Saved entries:

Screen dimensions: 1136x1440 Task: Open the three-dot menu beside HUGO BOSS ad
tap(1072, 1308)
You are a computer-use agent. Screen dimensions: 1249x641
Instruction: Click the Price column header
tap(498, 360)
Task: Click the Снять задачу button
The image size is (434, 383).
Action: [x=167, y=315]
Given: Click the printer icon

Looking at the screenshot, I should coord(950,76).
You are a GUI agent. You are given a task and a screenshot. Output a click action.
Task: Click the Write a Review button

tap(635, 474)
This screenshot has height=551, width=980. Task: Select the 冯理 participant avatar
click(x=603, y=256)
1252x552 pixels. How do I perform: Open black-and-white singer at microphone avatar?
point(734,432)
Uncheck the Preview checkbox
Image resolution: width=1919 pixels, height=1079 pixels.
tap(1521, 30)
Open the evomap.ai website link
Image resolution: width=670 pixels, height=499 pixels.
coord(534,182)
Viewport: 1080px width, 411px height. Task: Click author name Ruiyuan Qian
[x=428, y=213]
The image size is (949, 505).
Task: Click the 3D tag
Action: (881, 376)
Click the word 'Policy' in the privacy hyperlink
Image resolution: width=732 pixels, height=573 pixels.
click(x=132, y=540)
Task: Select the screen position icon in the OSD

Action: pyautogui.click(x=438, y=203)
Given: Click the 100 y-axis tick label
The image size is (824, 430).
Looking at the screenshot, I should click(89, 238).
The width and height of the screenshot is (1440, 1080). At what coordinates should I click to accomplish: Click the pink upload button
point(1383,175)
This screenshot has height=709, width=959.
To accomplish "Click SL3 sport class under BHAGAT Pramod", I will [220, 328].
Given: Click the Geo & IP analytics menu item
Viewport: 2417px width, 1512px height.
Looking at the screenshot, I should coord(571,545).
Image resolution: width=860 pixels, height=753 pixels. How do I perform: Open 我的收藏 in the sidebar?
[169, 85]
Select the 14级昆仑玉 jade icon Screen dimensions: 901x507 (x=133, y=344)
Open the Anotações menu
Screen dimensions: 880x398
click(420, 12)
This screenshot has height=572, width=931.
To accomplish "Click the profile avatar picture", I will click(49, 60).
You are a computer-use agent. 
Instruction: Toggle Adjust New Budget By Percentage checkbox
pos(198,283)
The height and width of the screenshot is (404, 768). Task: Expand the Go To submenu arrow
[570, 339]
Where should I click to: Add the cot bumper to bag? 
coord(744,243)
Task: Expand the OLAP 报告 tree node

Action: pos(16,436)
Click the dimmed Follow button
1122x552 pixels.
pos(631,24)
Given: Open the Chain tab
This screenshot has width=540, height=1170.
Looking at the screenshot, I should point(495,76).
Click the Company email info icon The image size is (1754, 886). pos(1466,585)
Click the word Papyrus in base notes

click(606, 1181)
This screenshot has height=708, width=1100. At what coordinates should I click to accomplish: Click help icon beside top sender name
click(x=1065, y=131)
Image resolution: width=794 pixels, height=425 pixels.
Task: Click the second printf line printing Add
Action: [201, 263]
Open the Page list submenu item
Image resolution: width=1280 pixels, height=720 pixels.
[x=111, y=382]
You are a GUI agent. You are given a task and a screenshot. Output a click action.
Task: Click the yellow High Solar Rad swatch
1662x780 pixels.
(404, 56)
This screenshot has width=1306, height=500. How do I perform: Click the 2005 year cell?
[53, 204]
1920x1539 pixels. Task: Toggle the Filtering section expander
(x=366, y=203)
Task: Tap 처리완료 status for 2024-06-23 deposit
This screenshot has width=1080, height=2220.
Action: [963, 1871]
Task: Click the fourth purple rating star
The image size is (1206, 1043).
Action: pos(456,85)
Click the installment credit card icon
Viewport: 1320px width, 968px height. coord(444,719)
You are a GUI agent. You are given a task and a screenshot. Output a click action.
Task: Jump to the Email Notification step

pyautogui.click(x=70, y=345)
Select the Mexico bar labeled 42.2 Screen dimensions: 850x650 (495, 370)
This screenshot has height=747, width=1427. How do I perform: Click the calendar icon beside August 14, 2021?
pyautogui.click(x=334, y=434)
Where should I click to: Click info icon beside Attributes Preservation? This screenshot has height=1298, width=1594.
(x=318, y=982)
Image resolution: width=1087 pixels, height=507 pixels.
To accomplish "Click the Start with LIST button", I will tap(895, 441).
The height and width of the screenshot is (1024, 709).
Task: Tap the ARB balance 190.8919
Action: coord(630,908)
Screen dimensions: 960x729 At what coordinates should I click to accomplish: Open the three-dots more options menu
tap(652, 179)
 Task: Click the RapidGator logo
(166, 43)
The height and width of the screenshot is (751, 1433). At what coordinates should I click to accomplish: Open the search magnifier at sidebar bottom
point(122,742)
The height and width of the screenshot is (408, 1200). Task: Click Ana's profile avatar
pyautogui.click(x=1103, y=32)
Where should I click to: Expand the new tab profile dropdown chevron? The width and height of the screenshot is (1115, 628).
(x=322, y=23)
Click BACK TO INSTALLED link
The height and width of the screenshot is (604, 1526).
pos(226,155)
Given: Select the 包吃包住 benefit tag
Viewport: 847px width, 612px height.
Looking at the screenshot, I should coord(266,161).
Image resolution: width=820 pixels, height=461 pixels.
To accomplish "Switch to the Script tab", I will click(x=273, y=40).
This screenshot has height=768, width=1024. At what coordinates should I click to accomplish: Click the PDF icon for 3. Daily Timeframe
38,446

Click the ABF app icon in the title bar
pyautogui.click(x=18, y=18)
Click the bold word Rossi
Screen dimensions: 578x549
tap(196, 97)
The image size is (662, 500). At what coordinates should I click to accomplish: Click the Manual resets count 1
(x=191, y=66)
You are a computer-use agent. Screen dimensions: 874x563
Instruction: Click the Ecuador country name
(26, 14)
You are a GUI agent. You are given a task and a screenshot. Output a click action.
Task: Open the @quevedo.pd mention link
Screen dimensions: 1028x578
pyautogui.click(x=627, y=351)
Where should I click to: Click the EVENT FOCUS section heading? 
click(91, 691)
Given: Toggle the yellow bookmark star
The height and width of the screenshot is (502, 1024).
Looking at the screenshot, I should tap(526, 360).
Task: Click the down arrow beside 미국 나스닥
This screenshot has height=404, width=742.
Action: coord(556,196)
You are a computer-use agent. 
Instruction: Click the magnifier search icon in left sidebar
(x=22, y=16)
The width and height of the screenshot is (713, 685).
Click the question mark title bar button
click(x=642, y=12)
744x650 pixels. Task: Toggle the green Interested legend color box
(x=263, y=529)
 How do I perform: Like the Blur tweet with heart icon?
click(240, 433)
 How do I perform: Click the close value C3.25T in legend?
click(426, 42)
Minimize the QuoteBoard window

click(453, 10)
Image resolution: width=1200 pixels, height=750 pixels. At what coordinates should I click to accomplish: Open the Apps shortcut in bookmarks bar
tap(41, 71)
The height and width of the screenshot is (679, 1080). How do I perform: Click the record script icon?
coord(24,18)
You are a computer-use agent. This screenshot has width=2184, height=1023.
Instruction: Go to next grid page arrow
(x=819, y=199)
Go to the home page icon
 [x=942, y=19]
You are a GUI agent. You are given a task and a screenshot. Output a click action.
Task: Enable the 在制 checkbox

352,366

Problem to solve: All entries above should be duplicated exactly, none omitted.

Solution to the problem:
Screen dimensions: 1136x1440 Task: Open the three-dot menu beside HUGO BOSS ad
tap(1072, 1308)
You are a computer-use agent. Screen dimensions: 1249x641
Instruction: Click the Price column header
tap(498, 360)
Task: Click the Снять задачу button
The image size is (434, 383).
Action: [x=167, y=315]
Given: Click the printer icon

Looking at the screenshot, I should coord(950,76).
You are a GUI agent. You are given a task and a screenshot. Output a click action.
Task: Click the Write a Review button

tap(635, 474)
This screenshot has height=551, width=980. Task: Select the 冯理 participant avatar
click(x=603, y=256)
1252x552 pixels. How do I perform: Open black-and-white singer at microphone avatar?
point(734,432)
Uncheck the Preview checkbox
Image resolution: width=1919 pixels, height=1079 pixels.
tap(1521, 30)
Open the evomap.ai website link
Image resolution: width=670 pixels, height=499 pixels.
coord(534,182)
Viewport: 1080px width, 411px height. Task: Click author name Ruiyuan Qian
[x=428, y=213]
The image size is (949, 505).
Task: Click the 3D tag
Action: (881, 376)
Click the word 'Policy' in the privacy hyperlink
Image resolution: width=732 pixels, height=573 pixels.
click(x=132, y=540)
Task: Select the screen position icon in the OSD

Action: pyautogui.click(x=438, y=203)
Given: Click the 100 y-axis tick label
The image size is (824, 430).
Looking at the screenshot, I should click(89, 238).
The width and height of the screenshot is (1440, 1080). At what coordinates should I click to accomplish: Click the pink upload button
point(1383,175)
This screenshot has height=709, width=959.
To accomplish "Click SL3 sport class under BHAGAT Pramod", I will [220, 328].
Given: Click the Geo & IP analytics menu item
Viewport: 2417px width, 1512px height.
Looking at the screenshot, I should coord(571,545).
Image resolution: width=860 pixels, height=753 pixels. How do I perform: Open 我的收藏 in the sidebar?
[169, 85]
Select the 14级昆仑玉 jade icon Screen dimensions: 901x507 (x=133, y=344)
Open the Anotações menu
Screen dimensions: 880x398
click(420, 12)
This screenshot has height=572, width=931.
To accomplish "Click the profile avatar picture", I will click(49, 60).
You are a computer-use agent. 
Instruction: Toggle Adjust New Budget By Percentage checkbox
pos(198,283)
The height and width of the screenshot is (404, 768). Task: Expand the Go To submenu arrow
[570, 339]
Where should I click to: Add the cot bumper to bag? 
coord(744,243)
Task: Expand the OLAP 报告 tree node

Action: pos(16,436)
Click the dimmed Follow button
1122x552 pixels.
pos(631,24)
Given: Open the Chain tab
This screenshot has width=540, height=1170.
Looking at the screenshot, I should point(495,76).
Click the Company email info icon The image size is (1754, 886). pos(1466,585)
Click the word Papyrus in base notes

click(606, 1181)
This screenshot has height=708, width=1100. At what coordinates should I click to accomplish: Click help icon beside top sender name
click(x=1065, y=131)
Image resolution: width=794 pixels, height=425 pixels.
Task: Click the second printf line printing Add
Action: [201, 263]
Open the Page list submenu item
Image resolution: width=1280 pixels, height=720 pixels.
[x=111, y=382]
You are a GUI agent. You are given a task and a screenshot. Output a click action.
Task: Click the yellow High Solar Rad swatch
1662x780 pixels.
(404, 56)
This screenshot has width=1306, height=500. How do I perform: Click the 2005 year cell?
[53, 204]
1920x1539 pixels. Task: Toggle the Filtering section expander
(x=366, y=203)
Task: Tap 처리완료 status for 2024-06-23 deposit
This screenshot has width=1080, height=2220.
Action: [963, 1871]
Task: Click the fourth purple rating star
The image size is (1206, 1043).
Action: pos(456,85)
Click the installment credit card icon
Viewport: 1320px width, 968px height. coord(444,719)
You are a GUI agent. You are given a task and a screenshot. Output a click action.
Task: Jump to the Email Notification step

pyautogui.click(x=70, y=345)
Select the Mexico bar labeled 42.2 Screen dimensions: 850x650 (495, 370)
This screenshot has height=747, width=1427. How do I perform: Click the calendar icon beside August 14, 2021?
pyautogui.click(x=334, y=434)
Where should I click to: Click info icon beside Attributes Preservation? This screenshot has height=1298, width=1594.
(x=318, y=982)
Image resolution: width=1087 pixels, height=507 pixels.
To accomplish "Click the Start with LIST button", I will tap(895, 441).
The height and width of the screenshot is (1024, 709).
Task: Tap the ARB balance 190.8919
Action: coord(630,908)
Screen dimensions: 960x729 At what coordinates should I click to accomplish: Open the three-dots more options menu
tap(652, 179)
 Task: Click the RapidGator logo
(166, 43)
The height and width of the screenshot is (751, 1433). At what coordinates should I click to accomplish: Open the search magnifier at sidebar bottom
point(122,742)
The height and width of the screenshot is (408, 1200). Task: Click Ana's profile avatar
pyautogui.click(x=1103, y=32)
Where should I click to: Expand the new tab profile dropdown chevron? The width and height of the screenshot is (1115, 628).
(x=322, y=23)
Click BACK TO INSTALLED link
The height and width of the screenshot is (604, 1526).
pos(226,155)
Given: Select the 包吃包住 benefit tag
Viewport: 847px width, 612px height.
Looking at the screenshot, I should coord(266,161).
Image resolution: width=820 pixels, height=461 pixels.
To accomplish "Switch to the Script tab", I will click(x=273, y=40).
This screenshot has height=768, width=1024. At what coordinates should I click to accomplish: Click the PDF icon for 3. Daily Timeframe
38,446

Click the ABF app icon in the title bar
pyautogui.click(x=18, y=18)
Click the bold word Rossi
Screen dimensions: 578x549
tap(196, 97)
The image size is (662, 500). At what coordinates should I click to accomplish: Click the Manual resets count 1
(x=191, y=66)
You are a computer-use agent. Screen dimensions: 874x563
Instruction: Click the Ecuador country name
(26, 14)
You are a GUI agent. You are given a task and a screenshot. Output a click action.
Task: Open the @quevedo.pd mention link
Screen dimensions: 1028x578
pyautogui.click(x=627, y=351)
Where should I click to: Click the EVENT FOCUS section heading? 
click(91, 691)
Given: Toggle the yellow bookmark star
The height and width of the screenshot is (502, 1024).
Looking at the screenshot, I should tap(526, 360).
Task: Click the down arrow beside 미국 나스닥
This screenshot has height=404, width=742.
Action: coord(556,196)
You are a computer-use agent. 
Instruction: Click the magnifier search icon in left sidebar
(x=22, y=16)
The width and height of the screenshot is (713, 685).
Click the question mark title bar button
click(x=642, y=12)
744x650 pixels. Task: Toggle the green Interested legend color box
(x=263, y=529)
 How do I perform: Like the Blur tweet with heart icon?
click(240, 433)
 How do I perform: Click the close value C3.25T in legend?
click(426, 42)
Minimize the QuoteBoard window

click(453, 10)
Image resolution: width=1200 pixels, height=750 pixels. At what coordinates should I click to accomplish: Open the Apps shortcut in bookmarks bar
tap(41, 71)
The height and width of the screenshot is (679, 1080). How do I perform: Click the record script icon?
coord(24,18)
You are a computer-use agent. This screenshot has width=2184, height=1023.
Instruction: Go to next grid page arrow
(x=819, y=199)
Go to the home page icon
 [x=942, y=19]
You are a GUI agent. You are given a task and a screenshot. Output a click action.
Task: Enable the 在制 checkbox

352,366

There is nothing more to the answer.